Parece que el proyecto presentado por Laura Fernández es, literalmente, lo que hemos venido pidiendo durante años: mover el péndulo de la legítima defensa hacia el lado de la víctima.
En términos generales, el proyecto plantea una ampliación y fortalecimiento de la legítima defensa. Vamos a tratar de explicarlo según lo que entendemos del texto. Aclaramos desde ya que no somos abogados, así que, si cometemos alguna imprecisión, las correcciones son más que bienvenidas.
El proyecto mantiene los requisitos básicos de la legítima defensa:
- Que exista una agresión ilegítima.
- Que haya una necesidad razonable de la defensa empleada para repeler o impedir esa agresión.
Sin embargo, el cambio más importante parece estar en la presunción legal de legítima defensa.

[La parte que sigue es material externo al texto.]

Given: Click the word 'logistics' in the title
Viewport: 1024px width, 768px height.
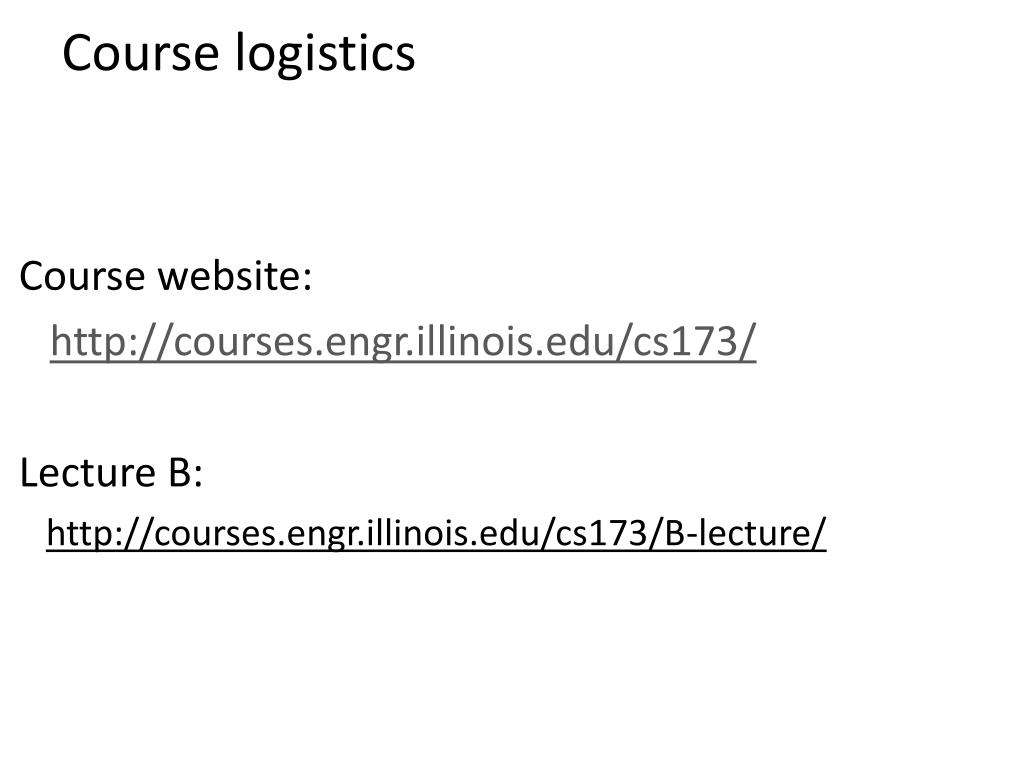Looking at the screenshot, I should click(x=325, y=55).
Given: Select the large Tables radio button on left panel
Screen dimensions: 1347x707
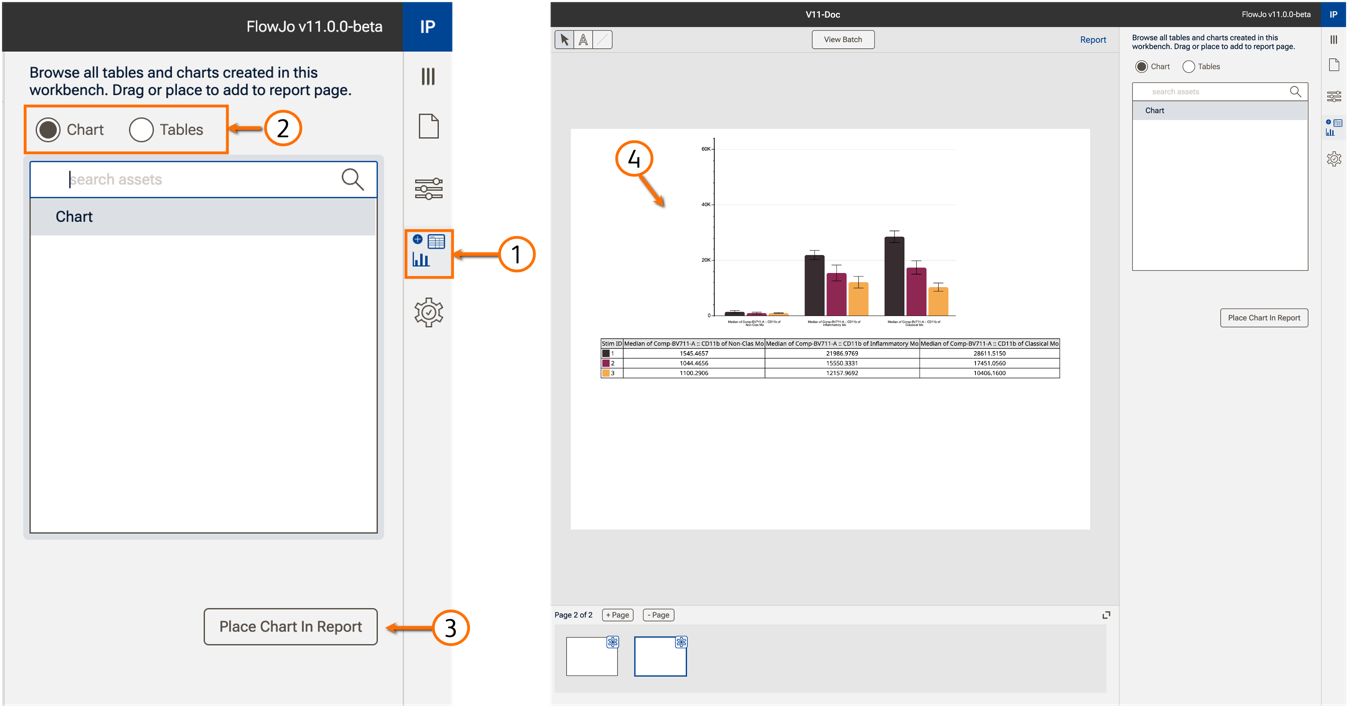Looking at the screenshot, I should [141, 130].
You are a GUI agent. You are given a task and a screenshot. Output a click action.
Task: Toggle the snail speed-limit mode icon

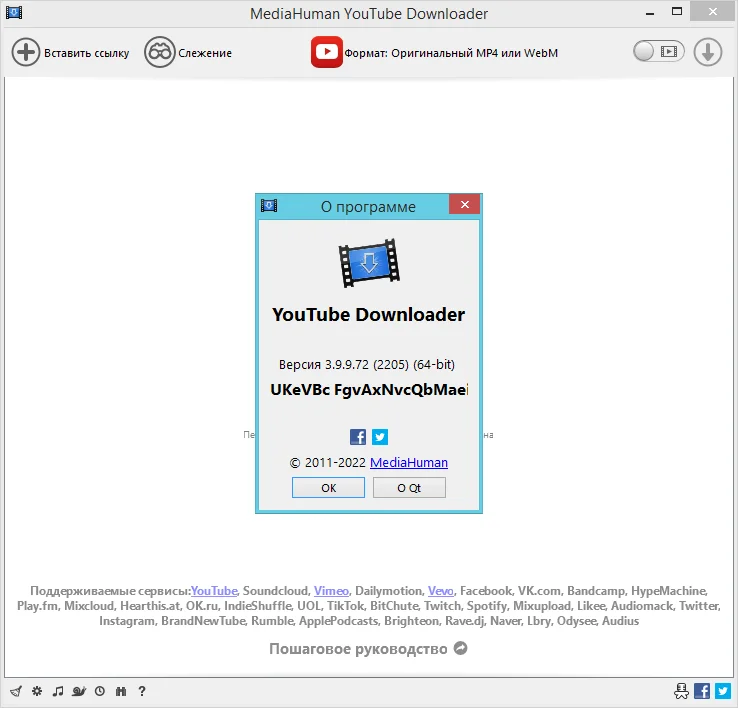tap(79, 691)
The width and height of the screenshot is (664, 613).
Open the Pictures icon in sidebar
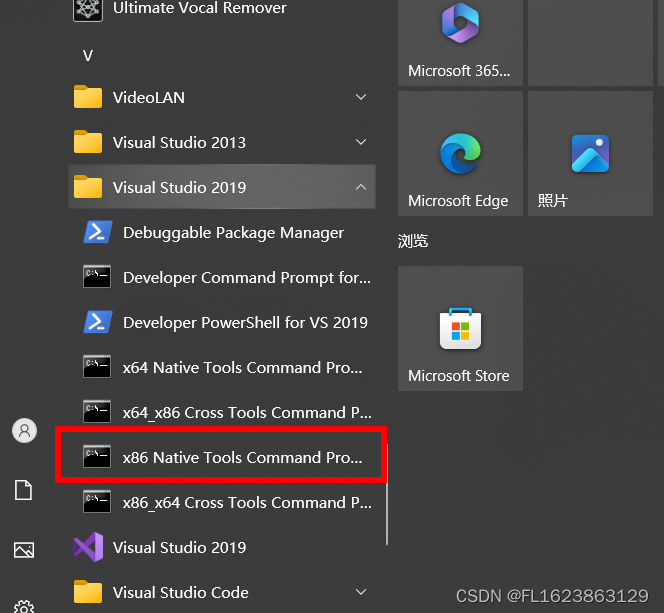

Según el texto, se presumirá legalmente que concurren las circunstancias de legítima defensa cuando una persona rechace el escalamiento o ingreso ilegítimo de un agresor en una casa, apartamento, oficina, habitación o sus dependencias. También aplicaría, de noche, en un local comercial o industrial.
Esto es muy importante porque cambia la lógica del análisis: ya no sería tan fácil tratar al defensor como si automáticamente fuera el agresor. En esos contextos, habría una presunción legal a favor de quien se defendió.
Además, el proyecto también contempla la legítima defensa cuando se impida o se intente impedir la consumación de ciertos delitos graves del Código Penal. Entre los artículos mencionados están el 112, 112 bis, 156, 159, 184, 192 bis, 212 inciso 3), 213, 215 y 215 bis.
En resumen, esos delitos incluyen:
- Homicidio calificado.
- Homicidio por sicariato.
-Violación.
- Relaciones sexuales con personas menores de edad.
- Sustracción simple de una persona menor de edad o sin capacidad volitiva o cognoscitiva.
- Sustracción de persona menor de edad o con discapacidad.
- Robo simple con violencia o intimidación.
- Robo agravado.
- Secuestro extorsivo.
- Secuestro de persona menor de doce años o persona con discapacidad en estado de indefensión.
Otro punto muy interesante es la defensa contra intrusos violentos en edificaciones.
El proyecto establece que se entenderá que existe causa de justificación para quien ejecute actos violentos contra un individuo extraño que:
- Esté sin derecho alguno dentro de una edificación o sus dependencias;
- represente peligro para los habitantes u ocupantes;
- o cuando la persona actúe asistiendo a un llamado de auxilio;
independientemente del daño causado al intruso.*
En palabras simples: si una persona extraña entra ilegalmente a una propiedad y representa peligro para quienes están adentro, la ley justificaría la defensa contra esa persona.
También es importante señalar que el proyecto desarrolla expresamente la defensa de familiares, cónyuge, conviviente, padres, hijos y terceros. En el caso de terceros, aclara que la defensa no debe estar motivada por venganza, resentimiento u otro motivo ilegítimo.
Entonces, ¿qué significa todo esto?
Estas modificaciones al artículo 28 del Código Penal buscan ampliar y fortalecer la legítima defensa, especialmente en casos de:
- defensa del hogar;
- defensa de familiares;
- defensa de terceros;
- defensa ante intrusos;
- defensa frente a delitos graves;
- protección de personas que responden a llamados de auxilio.
La parte más relevante es la presunción legal: cuando alguien entra ilegalmente a una vivienda o a ciertos lugares protegidos, la ley presumiría que quien se defiende está actuando en legítima defensa.
Eso no significa que “todo vale” en cualquier caso, pero sí le da una protección jurídica mucho mayor a la víctima o al defensor frente al agresor.
En términos generales, este proyecto parece ir en la dirección correcta: dejar de poner a la víctima en desventaja frente al criminal y reconocer con más claridad el derecho de una persona a defenderse, defender a su familia, defender a terceros y proteger su hogar.